OBJECTIVE: Most of the data supporting the use of atypical antipsychotics (AA) is based on studies in young adult patients. The present study is an open-label naturalistic follow-up study of olanzapine treatment vs. haloperidol for elderly chronic schizophrenia patients. MEHTOD: 20 patients (mean age 72.7+/-5.9 years, mean disease duration 33.1+/-12.0 years) who met the DSM-IV criteria for schizophrenia were randomly assigned to olanzapine (n=10) or haloperidol (n=10) treatment during acute exacerbation. Primary outcome measure was rating on the Clinical Global Impression (CGI) scale and the Positive and Negative Symptom Scale (PANSS). RESULTS: Between-group differences were computed using analysis of covariance.

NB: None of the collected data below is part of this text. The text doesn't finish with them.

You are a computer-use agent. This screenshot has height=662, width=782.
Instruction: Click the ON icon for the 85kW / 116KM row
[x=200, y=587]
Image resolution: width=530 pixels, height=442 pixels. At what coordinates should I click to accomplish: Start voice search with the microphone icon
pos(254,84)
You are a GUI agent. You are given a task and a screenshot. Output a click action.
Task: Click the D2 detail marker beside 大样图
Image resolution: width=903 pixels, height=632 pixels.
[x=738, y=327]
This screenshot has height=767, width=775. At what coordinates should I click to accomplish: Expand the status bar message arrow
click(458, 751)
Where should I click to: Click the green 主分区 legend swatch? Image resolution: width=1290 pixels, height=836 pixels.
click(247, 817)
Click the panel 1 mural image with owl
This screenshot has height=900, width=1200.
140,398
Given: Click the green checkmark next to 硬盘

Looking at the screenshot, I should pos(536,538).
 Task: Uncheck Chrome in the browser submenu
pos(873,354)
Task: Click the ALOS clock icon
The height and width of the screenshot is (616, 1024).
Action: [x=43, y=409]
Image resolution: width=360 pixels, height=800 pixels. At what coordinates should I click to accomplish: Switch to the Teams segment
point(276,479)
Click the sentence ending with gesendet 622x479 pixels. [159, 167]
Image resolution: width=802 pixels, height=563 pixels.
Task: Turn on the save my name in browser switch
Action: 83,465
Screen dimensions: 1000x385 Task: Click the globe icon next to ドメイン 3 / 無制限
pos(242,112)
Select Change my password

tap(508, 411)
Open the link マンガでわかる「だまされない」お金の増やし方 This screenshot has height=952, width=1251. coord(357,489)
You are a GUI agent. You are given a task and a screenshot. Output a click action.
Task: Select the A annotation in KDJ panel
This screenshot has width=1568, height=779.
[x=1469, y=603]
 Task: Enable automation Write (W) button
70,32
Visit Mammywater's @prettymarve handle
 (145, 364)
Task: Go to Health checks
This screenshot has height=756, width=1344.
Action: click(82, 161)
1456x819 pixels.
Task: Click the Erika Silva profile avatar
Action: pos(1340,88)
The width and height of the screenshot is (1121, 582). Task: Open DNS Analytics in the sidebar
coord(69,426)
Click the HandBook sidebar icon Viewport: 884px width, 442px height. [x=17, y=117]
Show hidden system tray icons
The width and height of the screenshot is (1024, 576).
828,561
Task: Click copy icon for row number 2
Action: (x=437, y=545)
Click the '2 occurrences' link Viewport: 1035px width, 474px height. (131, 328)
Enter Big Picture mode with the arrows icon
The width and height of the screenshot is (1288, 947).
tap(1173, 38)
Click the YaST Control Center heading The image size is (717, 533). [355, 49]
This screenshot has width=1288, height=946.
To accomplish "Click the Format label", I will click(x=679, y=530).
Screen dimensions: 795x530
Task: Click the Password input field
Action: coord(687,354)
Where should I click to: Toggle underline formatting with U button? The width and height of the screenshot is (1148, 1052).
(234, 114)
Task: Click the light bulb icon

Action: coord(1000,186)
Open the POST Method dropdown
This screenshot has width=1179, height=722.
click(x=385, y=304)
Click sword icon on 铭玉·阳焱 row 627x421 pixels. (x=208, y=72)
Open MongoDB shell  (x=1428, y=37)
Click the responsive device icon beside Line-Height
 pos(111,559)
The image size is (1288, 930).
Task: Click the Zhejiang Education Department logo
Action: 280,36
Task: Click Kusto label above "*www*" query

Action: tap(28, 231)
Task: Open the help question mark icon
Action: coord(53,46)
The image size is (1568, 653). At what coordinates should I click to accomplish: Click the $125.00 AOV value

PANSS Total score decreased from 84 at baseline to 65 after treatment with olanzapine while decreased only from 79 to 74 with haloperidol treatment (F= 6.66, P=.02). PANSS Negative subscale decreased from 19 at baseline to 15 with olanzapine treatment while increased (deteriorated) from 18 to 20 with haloperidol treatment (F=23.37, P=.0003). CGI decreased from baseline with both olanzapine and haloperidol treatments (1.1 vs. 0.4) but the decrease in the olanzapine group was significantly greater (F=4.63, P=.05). Mean weight increased in both groups but without statistical difference between groups. CONCLUSIONS: In elderly chronic schizophrenia patients, olanzapine treatment is superior to haloperidol in reducing negative symptoms as well as less induction of extrapyramidal symptoms (EPS).